This was the menu: roasted vegetable nut loaf with mushroom béchamel sauce, mashed yams with rosemary, herb-infused spiced cranberry-orange relish, and the spectacular dessert combo of almond tuilles with pumpkin mousse. This was seriously delicious food, and I wish I could give you all the recipes, but Birgitte is working on a cookbook at the moment. The cookbook is not vegetarian, but rather it will be a cookbook filled with recipes that can be altered to accommodate any dietary need. Birgitte wants to provide people with a way to cook for friends with special diets without having to go out and buy different sets of cookbooks. Need those cookies to be GF? She will tell you how. Are you an omni with veggie friends coming to dinner? Brigitte will offer alternatives in the recipes to make them vegetarian or vegan.

This Thanksgiving I plan to incorporate two of the dishes from the class into my menu. I'm going to serve the cranberry-orange relish instead of my traditional cranberry-apple sauce, and the almond tuiles with pumpkin mousse instead of pumpkin pie. I admit I just can't break my 'holiday habits' enough to change my favorite dishes, and I'm looking forward to seitan stuffed with wild rice, and potato kugel.
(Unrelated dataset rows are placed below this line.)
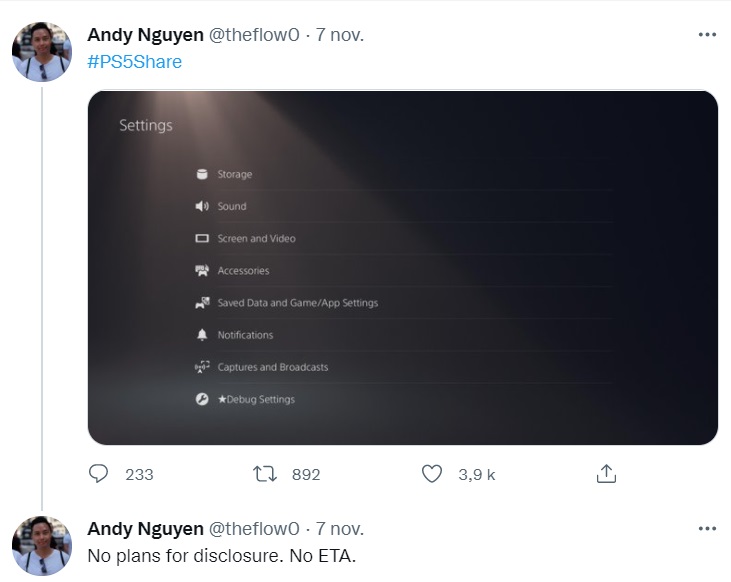Viewport: 731px width, 582px height.
Task: Open the PS5 Settings screenshot image
Action: point(403,268)
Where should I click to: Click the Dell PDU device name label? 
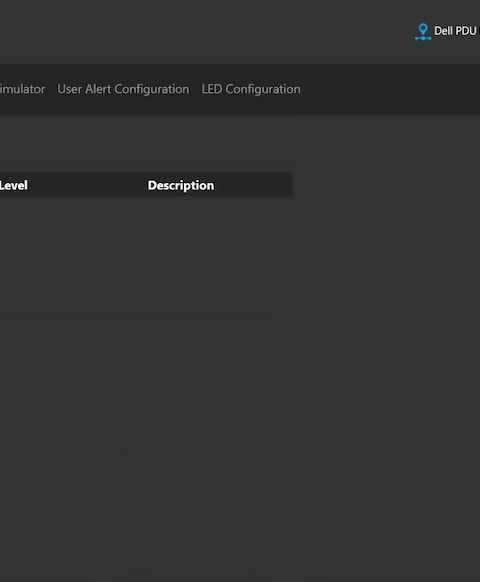457,31
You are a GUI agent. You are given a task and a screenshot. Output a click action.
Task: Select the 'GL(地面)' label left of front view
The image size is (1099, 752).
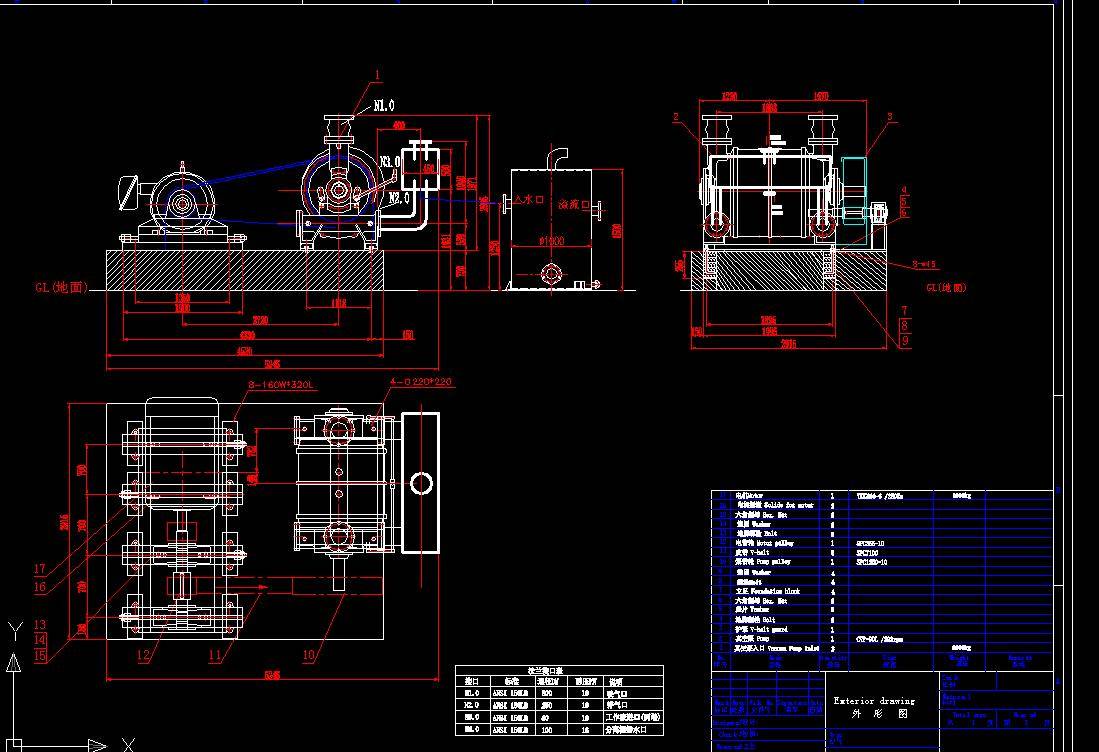point(62,287)
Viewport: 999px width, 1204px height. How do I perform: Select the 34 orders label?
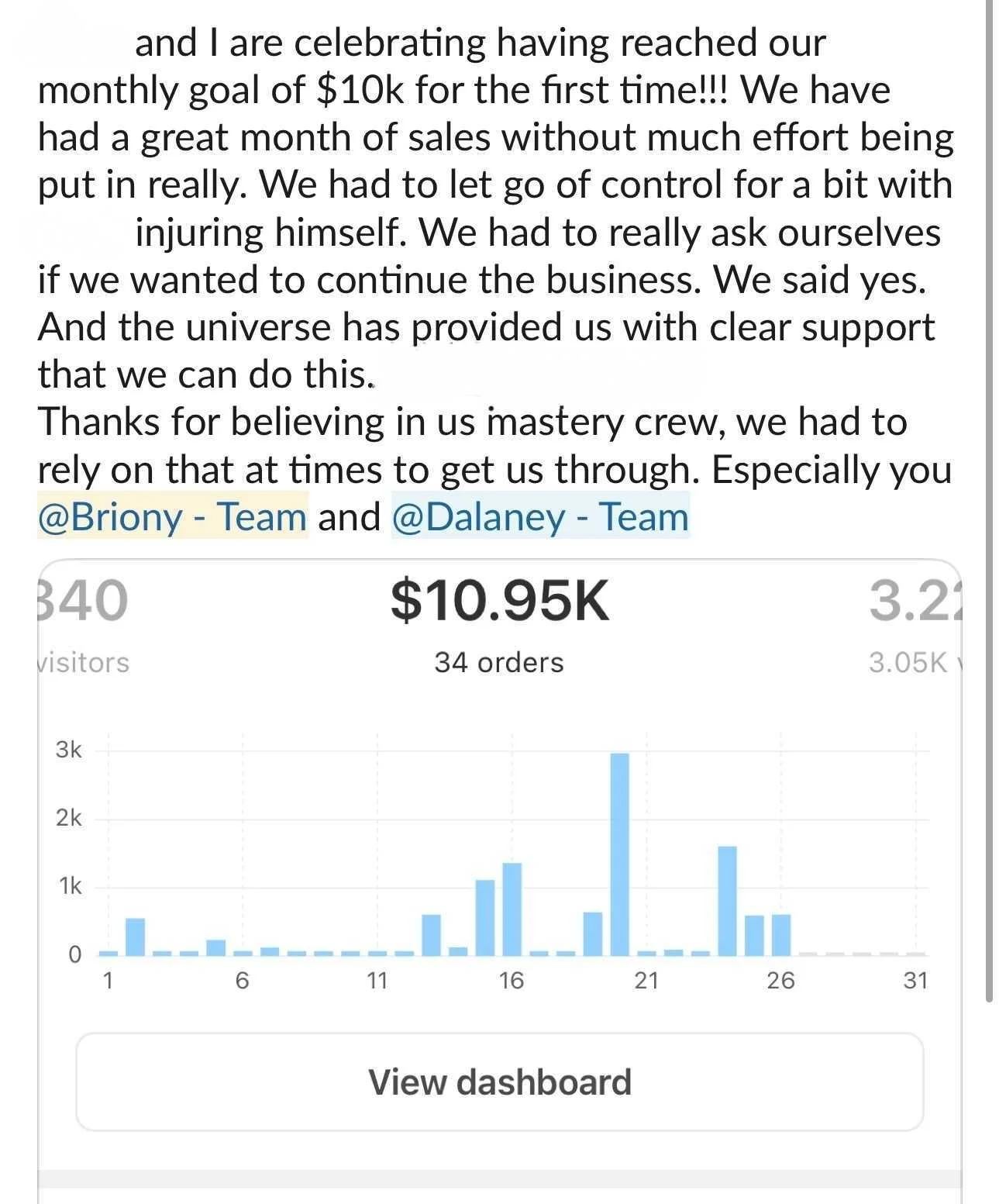499,662
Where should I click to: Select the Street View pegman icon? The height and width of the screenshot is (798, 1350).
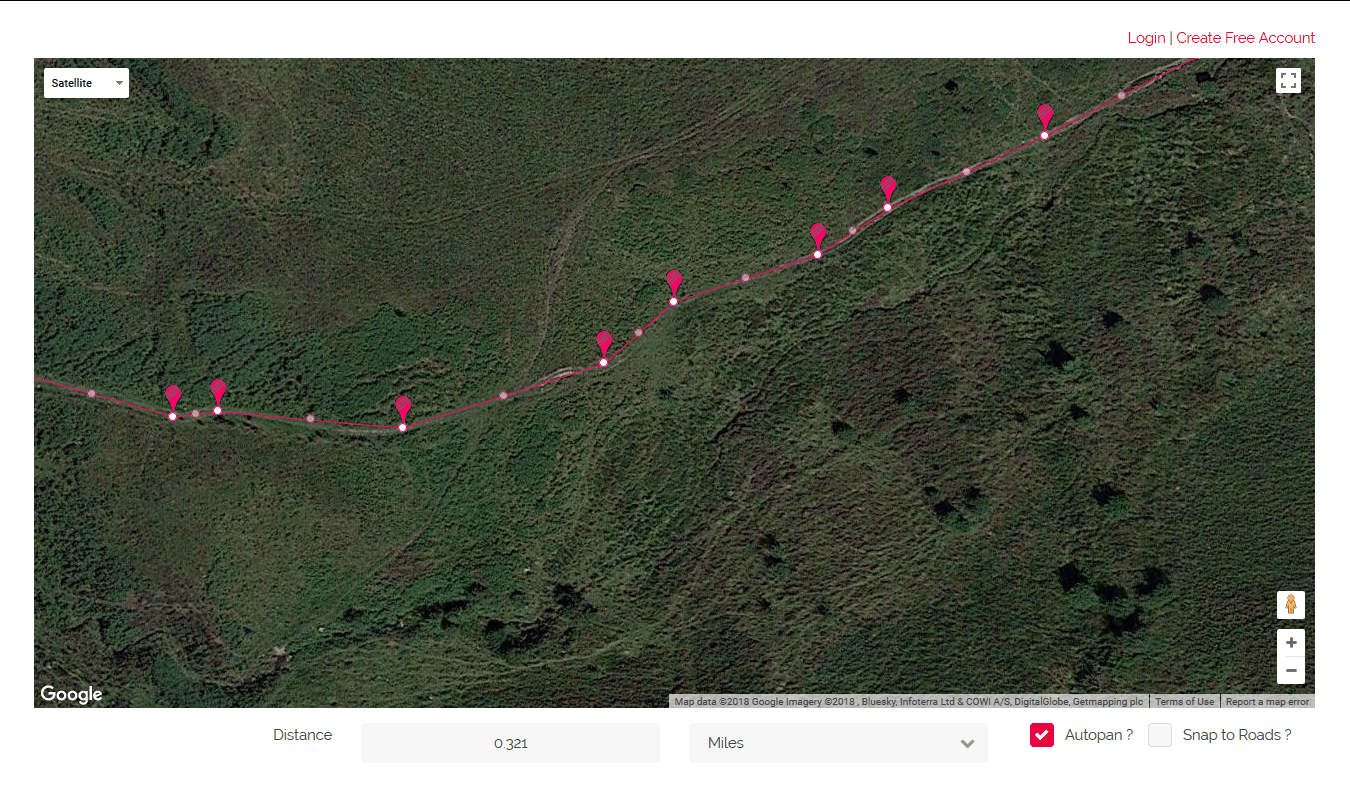(1291, 605)
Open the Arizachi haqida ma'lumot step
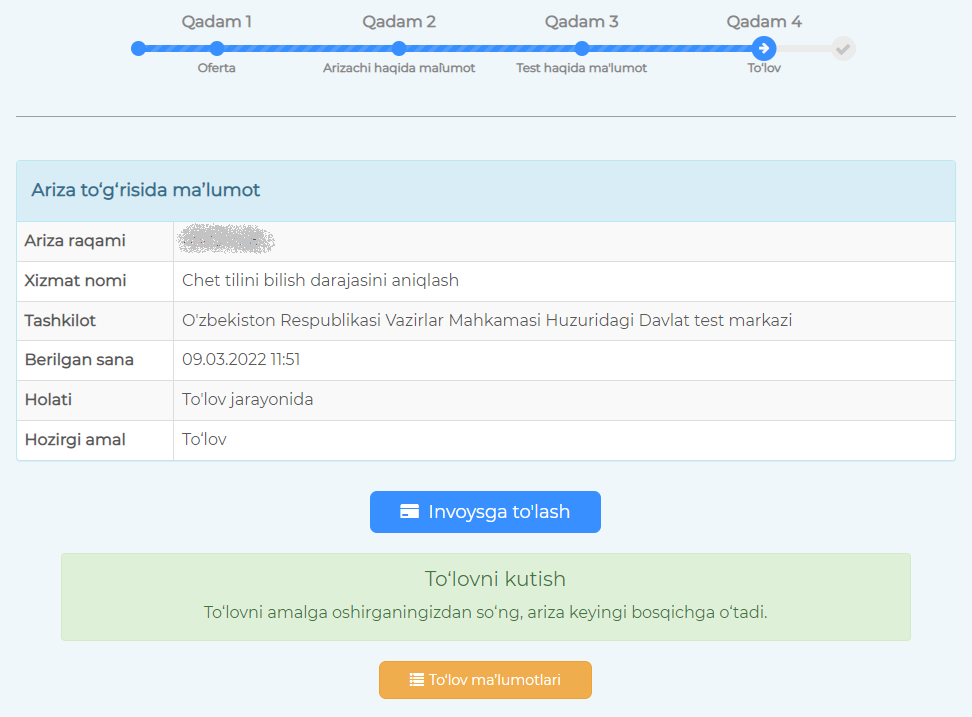 click(x=399, y=68)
This will be the first Thanksgiving in a very long time that our entire immediate family will be together, and the first Thanksgiving my husband and I will spend with our little granddaughter, so it should be exciting, fun and delicious.
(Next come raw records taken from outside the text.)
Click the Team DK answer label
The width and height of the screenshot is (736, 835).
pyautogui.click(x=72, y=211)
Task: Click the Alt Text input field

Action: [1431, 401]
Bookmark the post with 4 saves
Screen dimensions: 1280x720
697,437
Herb-infused, spiced cranberry-orange relish
Makes about three cups.
Preparation time: 10 minutes
Cooking time: 30 minutes
  • 1/2 organic orange with skin on, cut up for ease of blending
  • 1/2 cup orange juice concentrate
  • 1 cinnamon stick (2-1/2 inches)
  • 3 whole cloves
  • 1 sprig fresh rosemary or 3 sprigs fresh thyme
  • 1 cup Rapidura sugar (or other evaporated cane juice-type sugar)
  • 1/2 cup filtered water
  • 1/3 cup port (optional but recommended)
  • 2 (approx. 10-ounce) bags fresh cranberries - mine had 12 ounces each
  1. In a food processor or blender blend orange and orange juice concentrate until smooth.
  2. Pour the mixture into a medium pot and add cinnamon, cloves, rosemary or thyme, sugar, water and port (if using).
  3. Bring mixture to a boil, then turn down the heat and simmer for five minutes.
  4. Add the cranberries and simmer until the cranberries burst and mixture starts to thicken, about 20 to 30 minutes. Stir often to keep from burning.
  5. Place relish into a container and refrigerate.
  6. When chilled, remove the cinnamon stick and rosemary or thyme.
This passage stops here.